Nepali Times Asian Paints
Nation
Non-violent action hero



ANUP PRAKASH
After two decades in the Nepali film industry, veteran actor Rajesh Hamal is as busy as ever. He has starred in 235 movies, but laments the fact that despite the progress made by the industry, it has not really been able to change. In this interview with Himal Khabarpatrika, Hamal candidly shares his opinion on violence in movies, the state of the country, and stresses that unity, not mutiny, is
the answer.

How would you assess the Nepali film industry?
In the past 5 to 6 years, international cinema has grown significantly. However, Nepali cinema has not been able to match this kind of growth.

Why do you think Nepali films copy Bollywood movies?
Politics and the culture of neighbours influence a country, and the same goes for cinema. Today, after mimicking numerous Hollywood films, Bollywood is in a position to compete with them. On the other hand, what do we consider 'originally Nepali'? Is it the old traditional Nepal, or the modern Nepal? Today's Nepalis are very different and depicting them with dhaka topi doesn't make them authentically Nepali. We can have Nepali actors flying in rockets to the moon and still consider them authentic Nepalis.

- [Collected data]:

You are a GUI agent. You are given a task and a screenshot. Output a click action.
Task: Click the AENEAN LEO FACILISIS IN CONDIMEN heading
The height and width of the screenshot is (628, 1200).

- [Tasks to perform]:
1/ Reproduce the section of the Rajesh Hamal interview that opens with the words containing "How would you" and closes with "copy Bollywood movies?", substituting "Nepalese cinema" for "Nepali cinema".
2/ Answer these questions using the Rajesh Hamal interview.
(a) In how many movies has Hamal starred?
(b) Which publication conducted the interview with Hamal?
(c) Over what period does Hamal say international cinema has grown significantly?

- [List of solutions]:
1/
How would you assess the Nepali film industry?
In the past 5 to 6 years, international cinema has grown significantly. However, Nepalese cinema has not been able to match this kind of growth.

Why do you think Nepali films copy Bollywood movies?

2/
(a) 235 movies.
(b) Himal Khabarpatrika.
(c) The past 5 to 6 years.